The modern replica of a gibbet stands on a knoll near the Caxton Gibbet Inn at the crossroads on the main road (A428) from Cambridge to St Neots. The original gibbet is long gone, but the story behind it was told to Enid Porter in 1948 by Miss Catherine Parsons of Horseheath, who learned the local tradition concerning it from Dr. W. Palmer of Linton.

                Miss Parsons said that, about 250 years before, a man named Partridge was murdered in Monk Field in Bourn. The murderer managed to escape detection and fled to America. Years later, he returned to the scene of his crime, and one day, as he sat drinking in an inn at Caxton, fell into conversation with villagers who very soon realized that he was no stranger to the parish. They began to ask him questions, and the man, who had been drinking freely, boasted of how he had once robbed a nest of partridges but managed to evade the gamekeepers.

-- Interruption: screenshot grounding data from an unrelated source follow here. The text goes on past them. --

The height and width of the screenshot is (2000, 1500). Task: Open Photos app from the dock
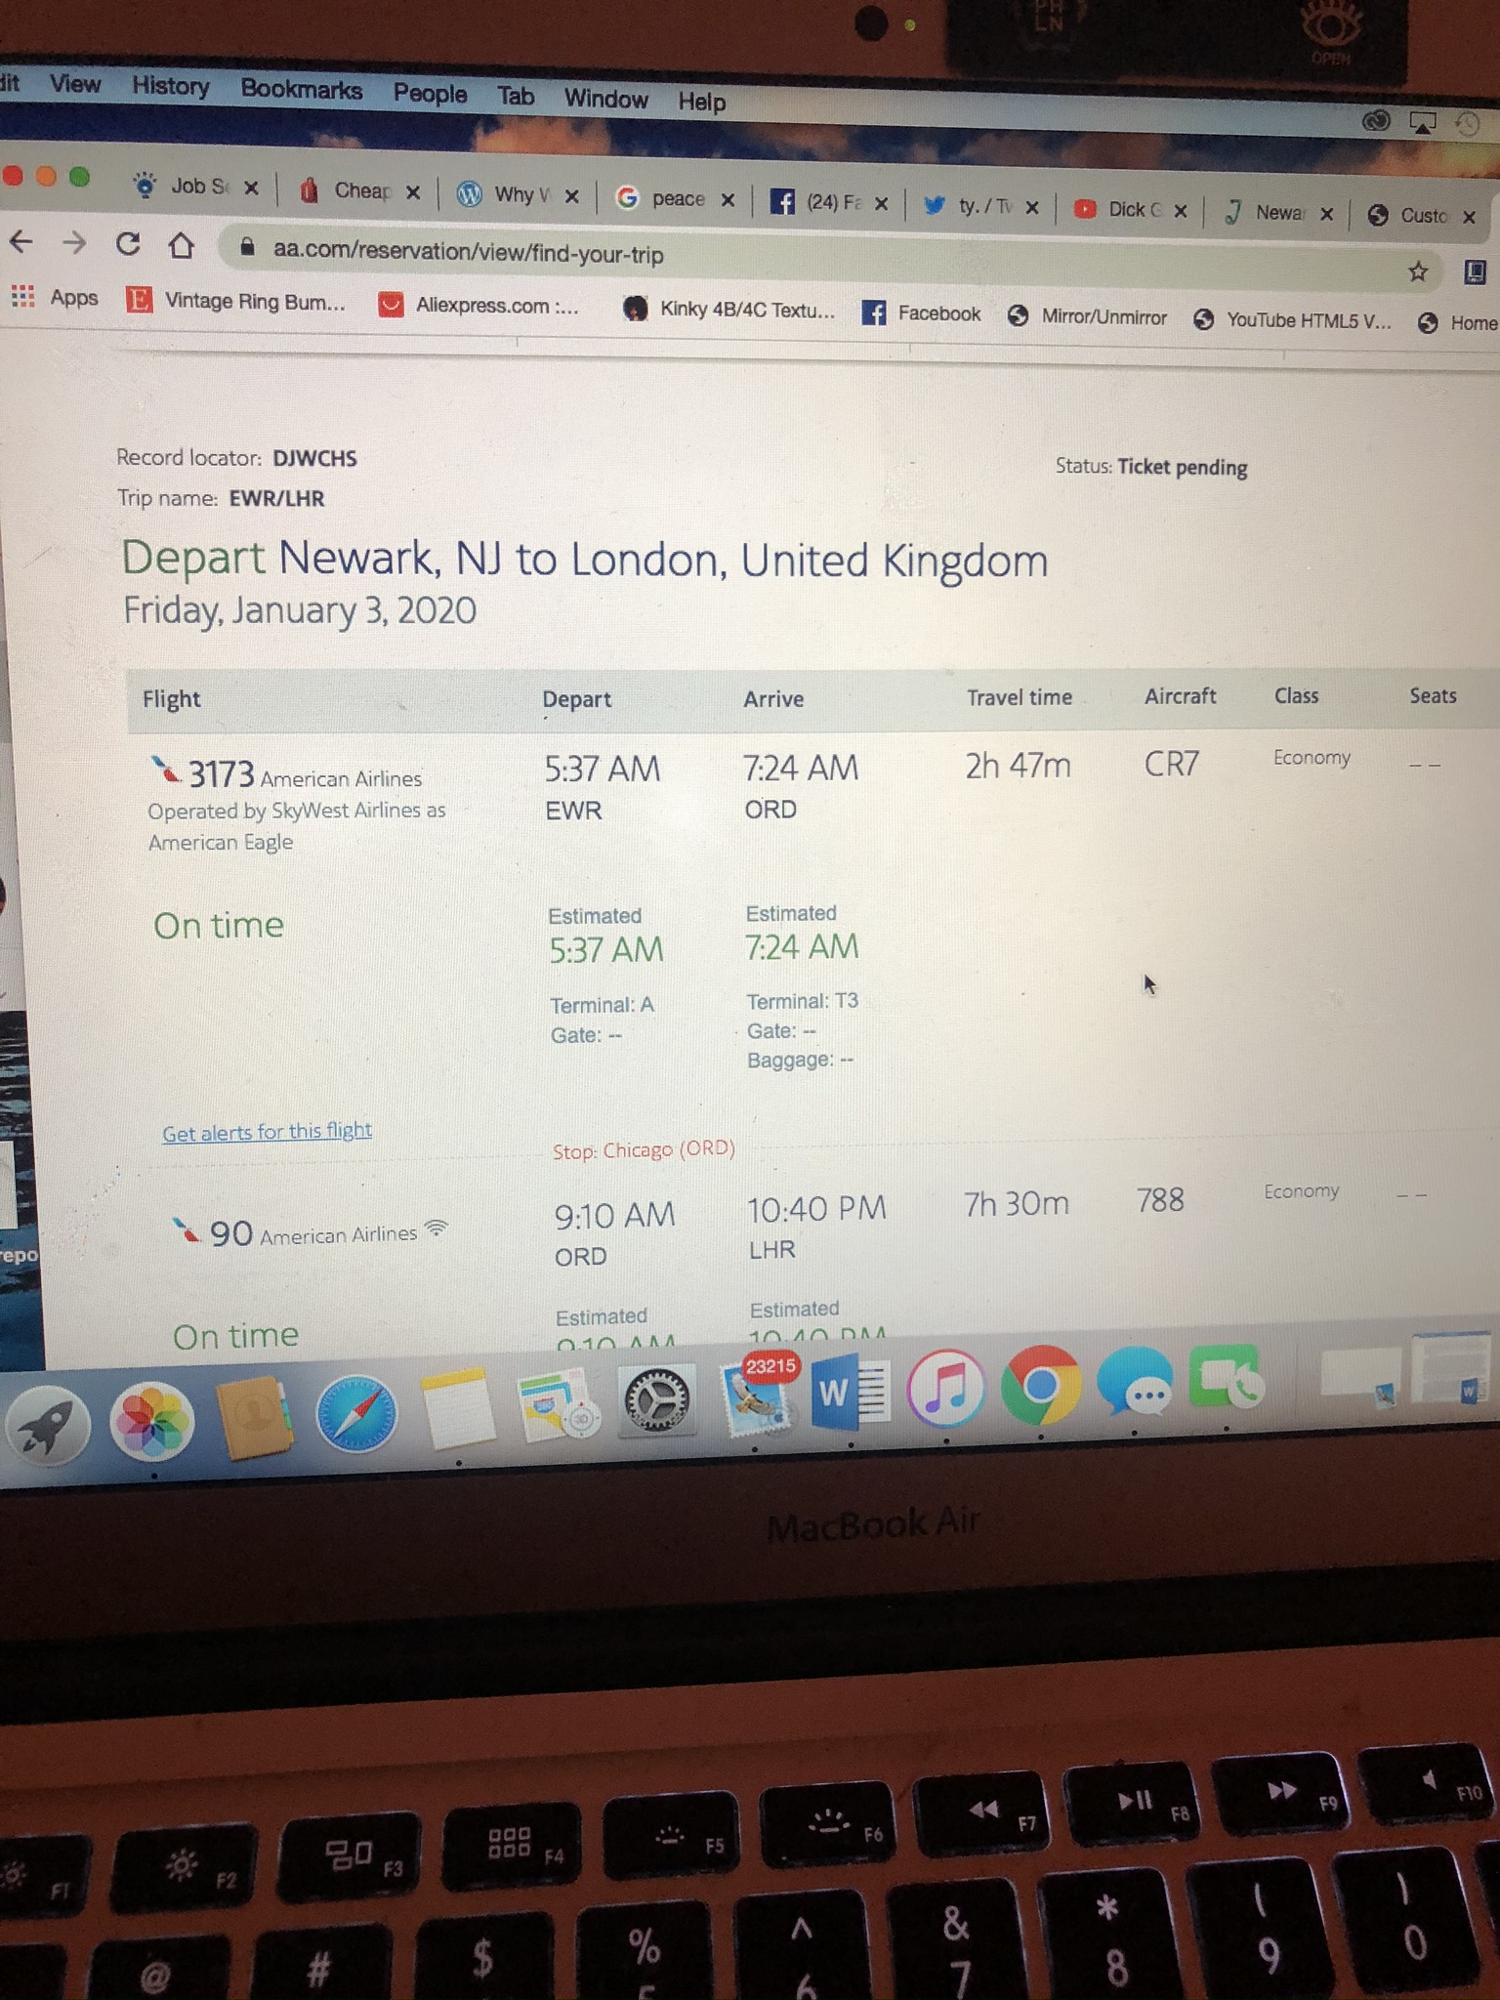(x=152, y=1422)
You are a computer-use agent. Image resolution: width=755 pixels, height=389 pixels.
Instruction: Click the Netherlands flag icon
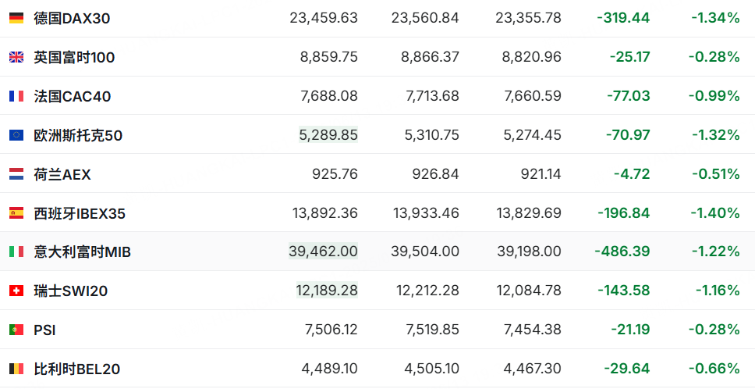16,174
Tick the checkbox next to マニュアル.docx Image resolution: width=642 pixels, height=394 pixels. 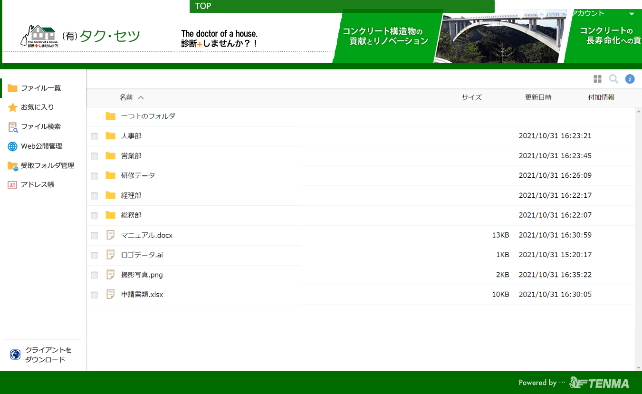[95, 236]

                The publican, recalling the Partridge murder, put two and two together, and sent for the police. The stranger was identified by a birthmark, brought to trial and eventually strung up alive in an iron cage on the gibbet at the crossroads. A passing baker, taking pity on him, gave him a load of bread, for which act of huma kindness he was unfairly hanged from Caxton Gibbet himself.

                According to the Reader’s Digest Folklore, Myths and Legend of Britain (2nd ed. 1977), the gibbet was probably erected to expose to public view the body of a Royston highwayman named Gatwood, who was hanged in 1752 for robbing mail coaches and the Great North Road. Other sources say the gibbet was used to hang three men for sheep-stealing, who were them buried beneath it.